The map can also easily be published on a website or in an app, and it is located online here. ArcGis also makes the map very interactive with minimal effort and provides many data layers to augment the dataset.

Tableau

Tableau is a data visualization software package that can be accessed by monthly subscription, however there are some opportunities to use it for free. These include if you are a student or if you are working on public data. It is known for being easy to use and producing publishable visualizations.

One of the many options Tableau provides for visualizing data is maps. Clearly this is only useful for geospatial data on a map. The process is not difficult, though there is an essential step to make the geospatial data ready to be used. You begin by opening a new workbook and connecting to your .csv file as the data source. The Tree Inventory data set was imported with x and y columns which represented the longitude and latitude. Before you can use this data, the datatype must be changed to make Tableau recognize it as geospatial. To do this, one must right-click on the x and y columns and choose from the drop-down menu to give each a ‘geographic role’ as either longitude and latitude. It is important to check back with the original .csv file to make sure you defined these columns correctly or the points could end up in an incorrect location. Once this is done, the data is ready to be used.

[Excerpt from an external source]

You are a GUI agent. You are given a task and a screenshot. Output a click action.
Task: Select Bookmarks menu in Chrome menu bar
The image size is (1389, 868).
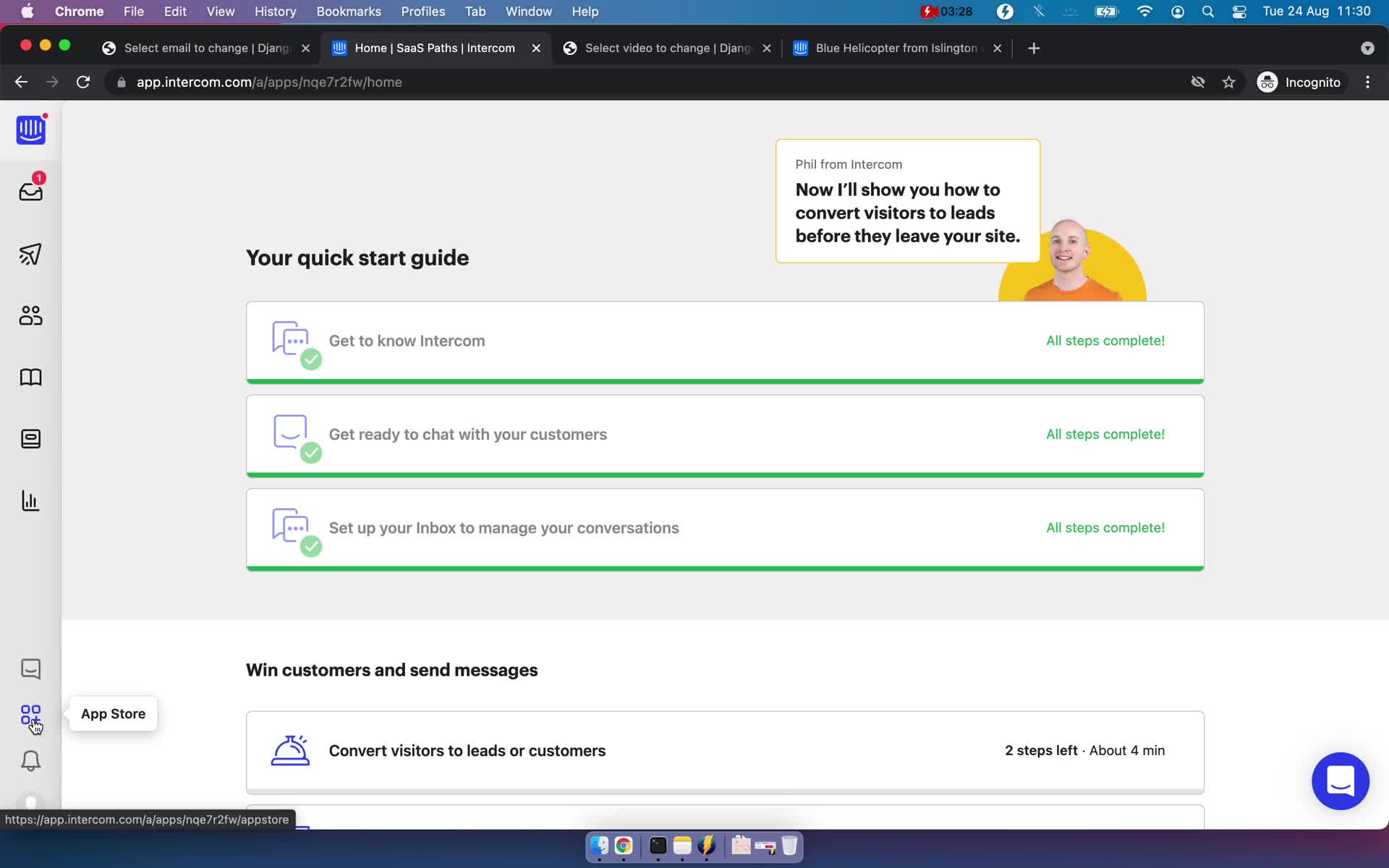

In the first sheet, rows were defined as latitude and columns were defined as longitude, and the following map of basic tree locations was as follows:

From here, there are plenty of opportunities to incorporate more layers of data. We could use color to differentiate between species, size of points to reflect canopy size, and perhaps even change the base map to incorporate demographic details such as household income. The map below shows all of these changes:

Tableau provides the opportunity to explore the data in many ways by simply dragging and dropping feature headings into the active worksheet. The possibilities are endless!

Folium

Folium is a package in python created to help users create geospatial visualizations. It is easy to use as long as the user has the longitude and latitude coordinates of each data point. Each folium map created is interactive, meaning the user can zoom in or out and move around wherever they please.

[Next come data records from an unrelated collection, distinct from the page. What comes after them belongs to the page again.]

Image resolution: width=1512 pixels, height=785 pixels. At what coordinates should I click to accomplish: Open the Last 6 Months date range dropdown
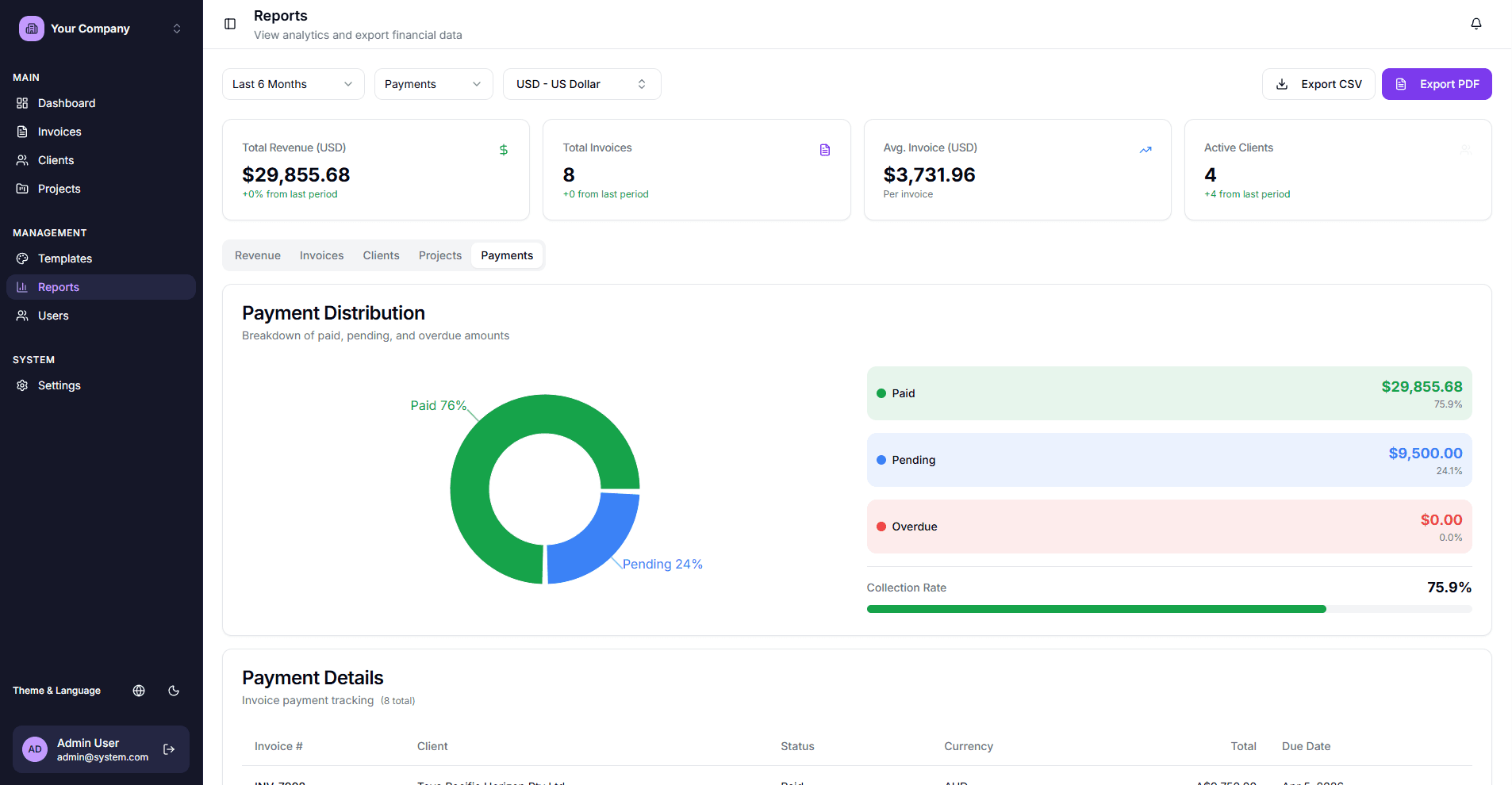point(293,83)
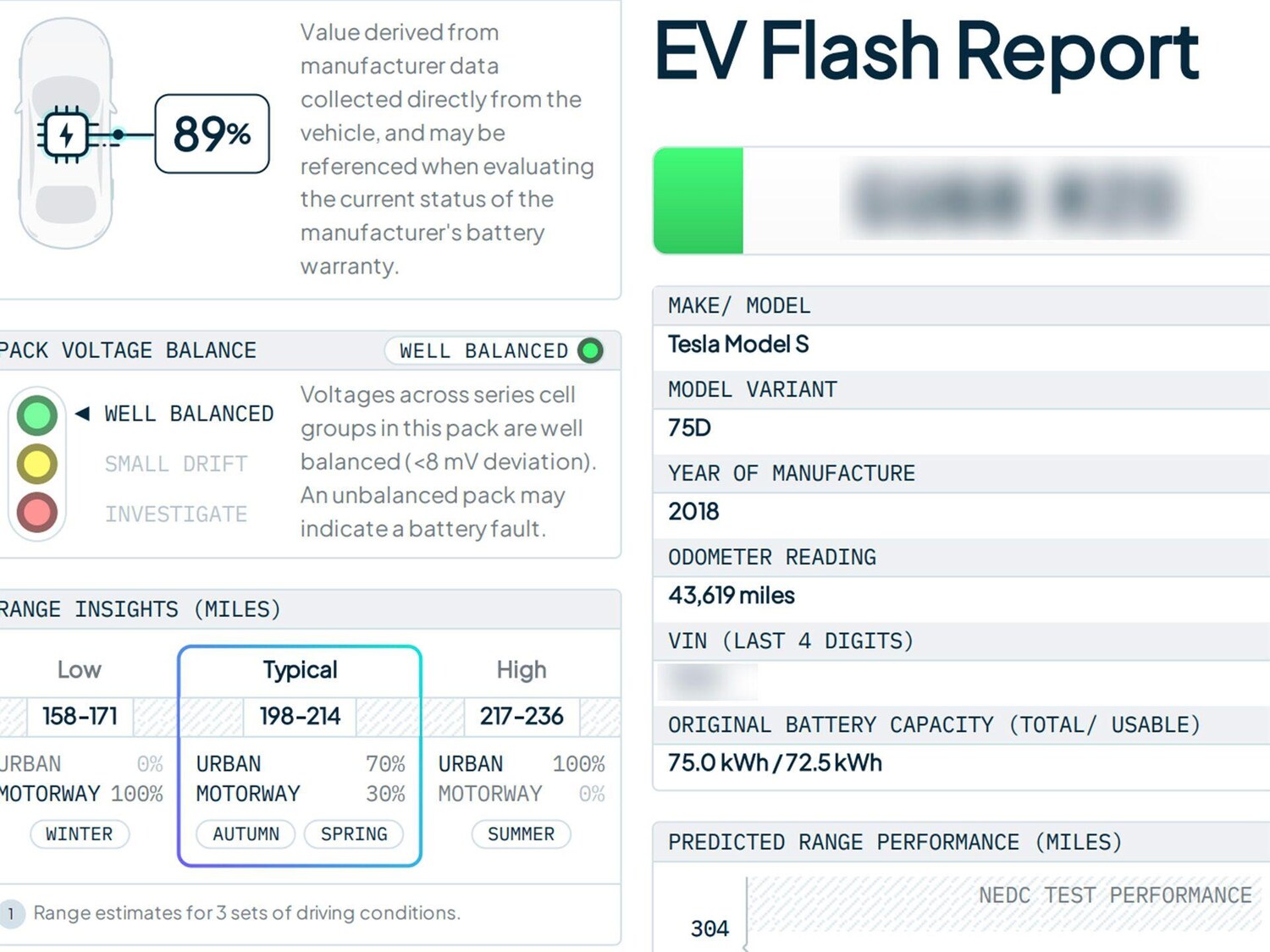Choose the SPRING season pill
This screenshot has height=952, width=1270.
354,834
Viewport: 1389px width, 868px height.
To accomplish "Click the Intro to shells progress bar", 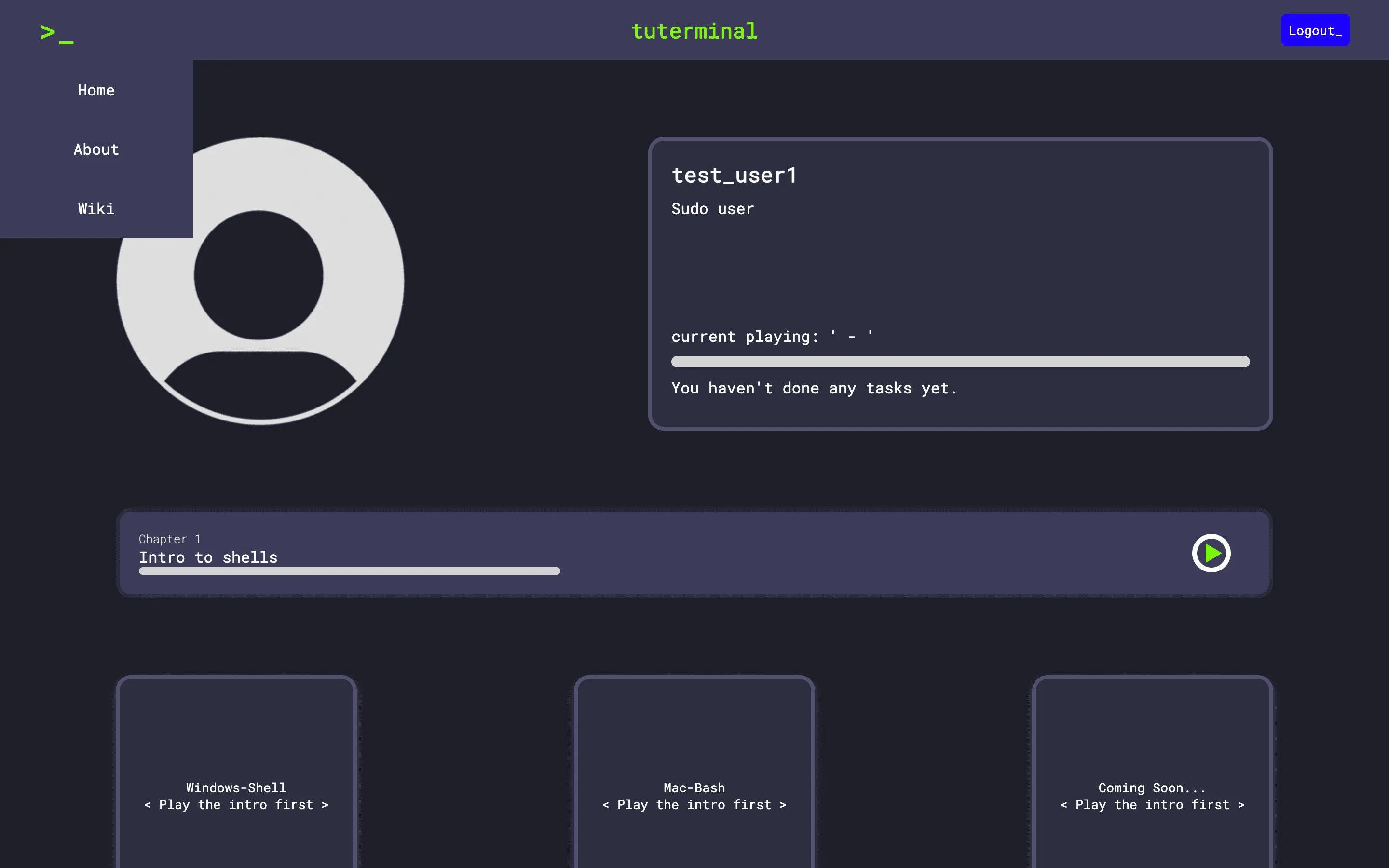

The tree inventory point dataset was easy to use in folium because it was already in the structure of coordinates. This made it simple to plot on the map. However, folium is unfortunately only able to plot data through the format of a for-loop. This is unfortunate because it caused jupyterhub to lag significantly when trying to plot the tree inventory dataset. For reference, this dataset has about 8000 points. It was almost impossible to even get a picture to put in this article of all of the points. The best way to combat this was to create multiple for-loops and plot different pieces of the dataset one at a time. This method allowed for a picture to be taken before jupyterhub lagged too terribly, but honestly, this was too many pieces of data for folium to run. The map below shows the initial image created when plotting all the points at once:

This obviously does not provide much insight about the data we were given and unfortunately it was impossible to use the interactive feature of folium to zoom in and get a better picture because the for-loops caused too much lagging on jupyterhub.

Next it was important to test out different data augmentation operations. Folium is able to add multiple layers to a map through the use of a geojson file. Because we did not have a geojson file of relevant Charlottesville data, an example was not added to this article, but it is a cool feature in folium.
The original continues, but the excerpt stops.